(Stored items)
--- START ---

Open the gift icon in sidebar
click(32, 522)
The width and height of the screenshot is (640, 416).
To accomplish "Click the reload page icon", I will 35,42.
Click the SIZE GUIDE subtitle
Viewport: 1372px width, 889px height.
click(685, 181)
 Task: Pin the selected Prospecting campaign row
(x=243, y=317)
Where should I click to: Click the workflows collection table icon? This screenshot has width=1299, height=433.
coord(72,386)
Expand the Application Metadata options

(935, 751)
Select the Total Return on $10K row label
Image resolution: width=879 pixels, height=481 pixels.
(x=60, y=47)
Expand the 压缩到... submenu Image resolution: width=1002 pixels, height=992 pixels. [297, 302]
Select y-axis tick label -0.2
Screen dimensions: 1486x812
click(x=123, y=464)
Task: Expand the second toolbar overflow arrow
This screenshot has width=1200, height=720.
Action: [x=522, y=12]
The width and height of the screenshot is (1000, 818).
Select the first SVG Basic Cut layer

--- END ---

Brief :: Return verbatim each line from the one that mentions "Screen dimensions: 1486x812" to the end of the entries, inclusive.

Response ::
Screen dimensions: 1486x812
click(x=123, y=464)
Task: Expand the second toolbar overflow arrow
This screenshot has width=1200, height=720.
Action: [x=522, y=12]
The width and height of the screenshot is (1000, 818).
Select the first SVG Basic Cut layer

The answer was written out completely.